Wenn Sie Dolby Atmos von Ihrem Fernseher an eine Soundbar oder einen Receiver übertragen möchten, ist HDMI die einzige Möglichkeit. Je nach Ihrem Audiosystem kann Atmos einen deutlichen Unterschied zu Dolby Digital machen, das über ein optisches Kabel übertragen wird. Auf einem gut ausgestatteten Heimkino-System mit hochwertigen Lautsprechern könnte der Surround-Sound von Atmos besser zur Geltung kommen.
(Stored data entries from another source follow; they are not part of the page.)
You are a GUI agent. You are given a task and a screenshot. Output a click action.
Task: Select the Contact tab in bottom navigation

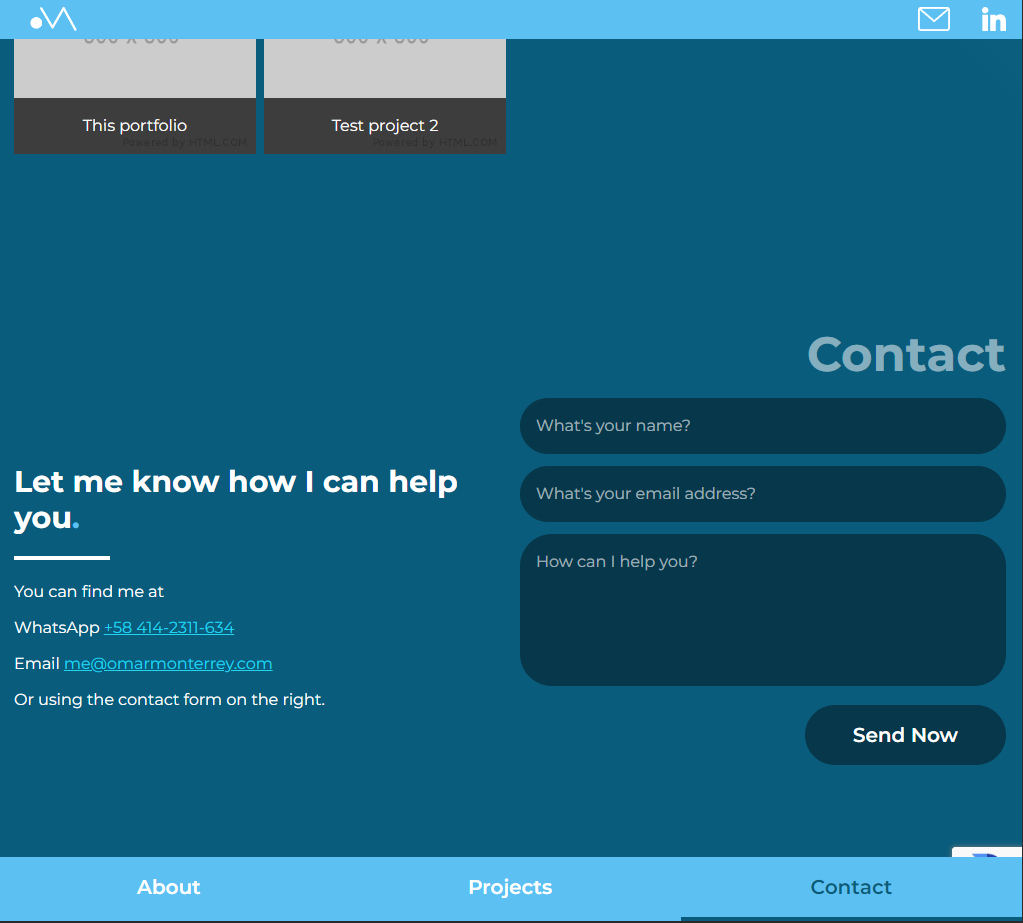pos(851,887)
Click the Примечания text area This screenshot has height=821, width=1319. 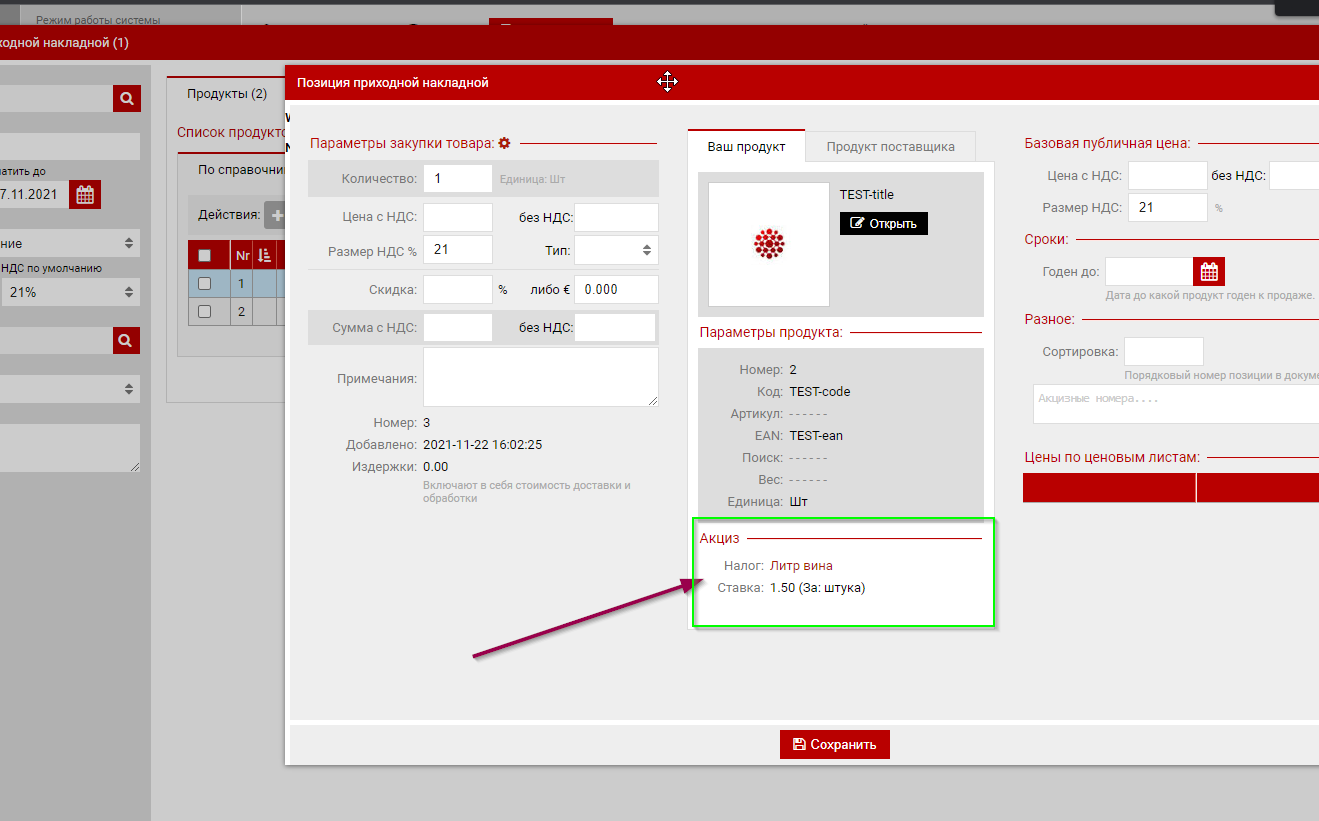[540, 377]
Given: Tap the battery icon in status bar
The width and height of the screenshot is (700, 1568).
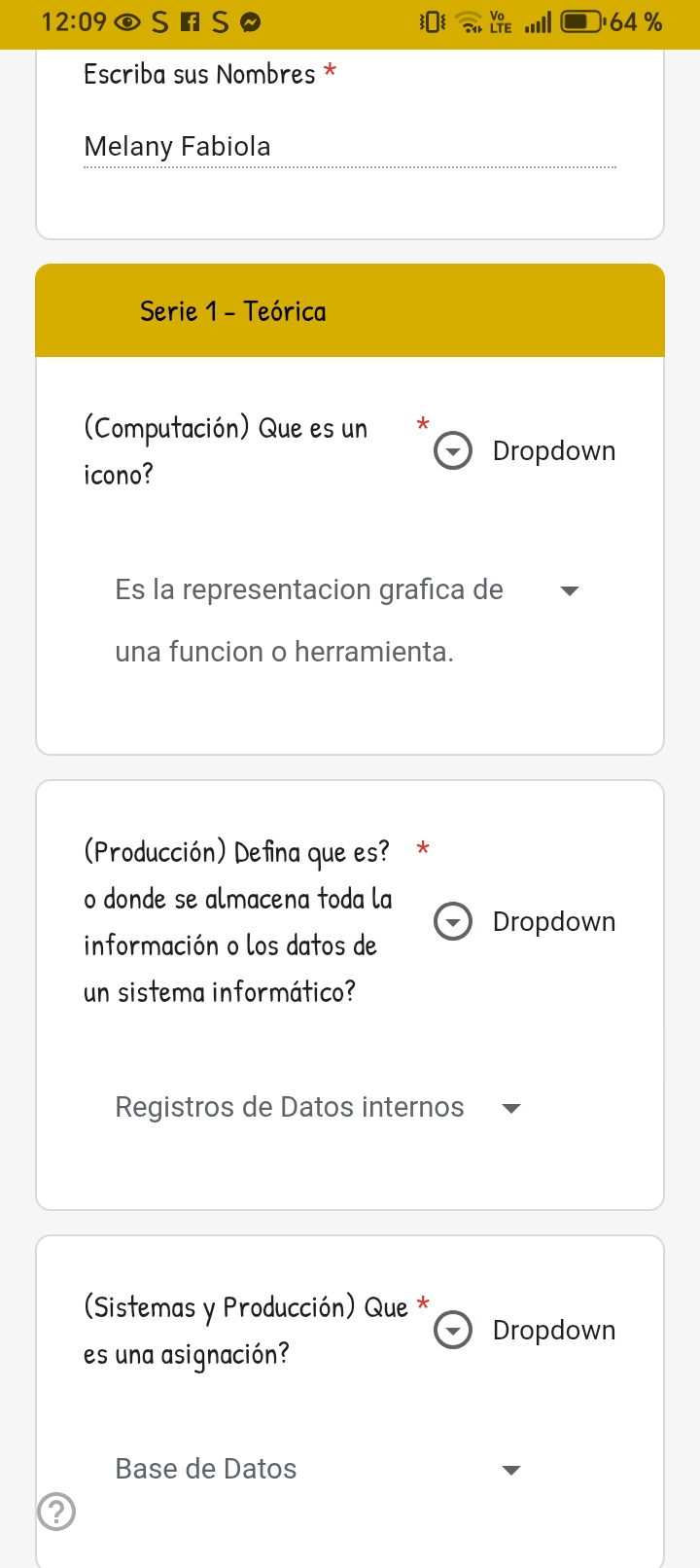Looking at the screenshot, I should tap(581, 22).
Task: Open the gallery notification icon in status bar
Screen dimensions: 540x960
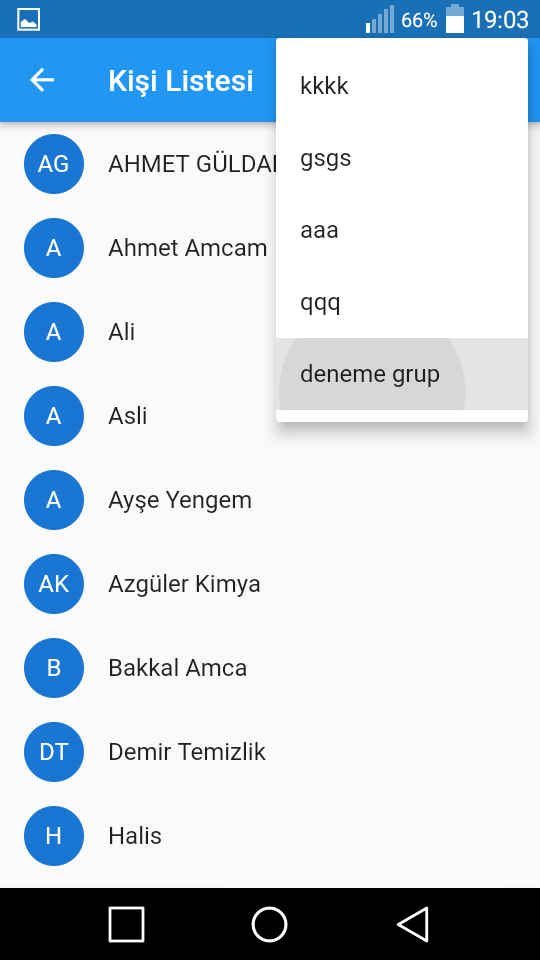Action: 28,20
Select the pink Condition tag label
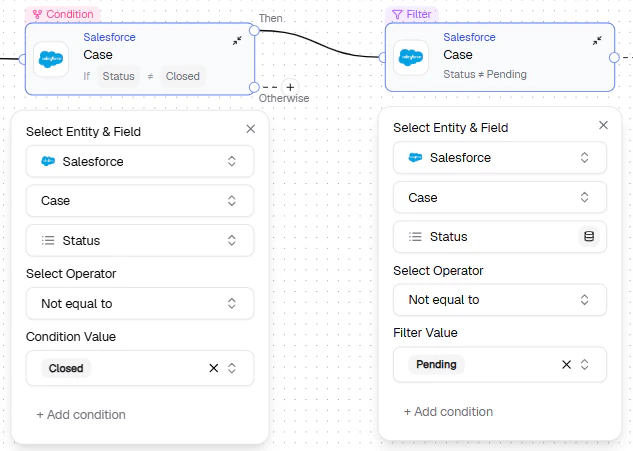This screenshot has width=633, height=451. (x=63, y=14)
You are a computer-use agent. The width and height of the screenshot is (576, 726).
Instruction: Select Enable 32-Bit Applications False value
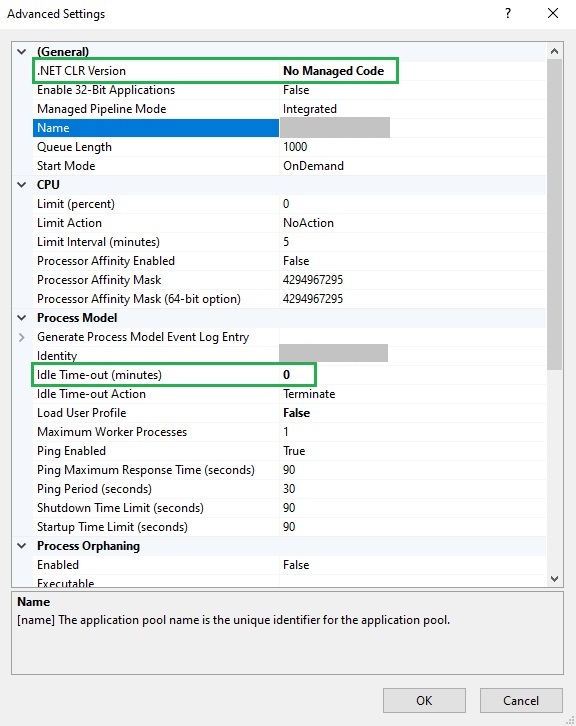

Allerdings wird der Unterschied in der Audioqualität bei vielen Setups nicht allzu auffällig sein.
Wenn Sie Ihr System neu einrichten, lohnt es sich, in ein HDMI-Kabel zu investieren, da diese günstig sind und selbst bei langen Distanzen keine nennenswerten Kosten verursachen. Es gibt also keinen Grund, optische Kabel zu verwenden, wenn HDMI verfügbar ist.
Fazit
Wenn möglich, sollten Sie HDMI verwenden. Es ist kostengünstig und vereinfacht die Installation erheblich, da es nur ein einziges Kabel für Audio und Video erfordert. Wenn HDMI keine Option ist, ist ein optisches Kabel völlig ausreichend. Falls Ihre Geräte kein HDMI unterstützen, können sie ohnehin kein Dolby Atmos nutzen. Andererseits bietet Dolby Digital eine überraschend gute Klangqualität, und der Unterschied in der Audioqualität wird in den meisten Fällen kaum wahrnehmbar sein, es sei denn, Sie besitzen eine hochwertige Ausstattung, die Dolby Atmos unterstützt.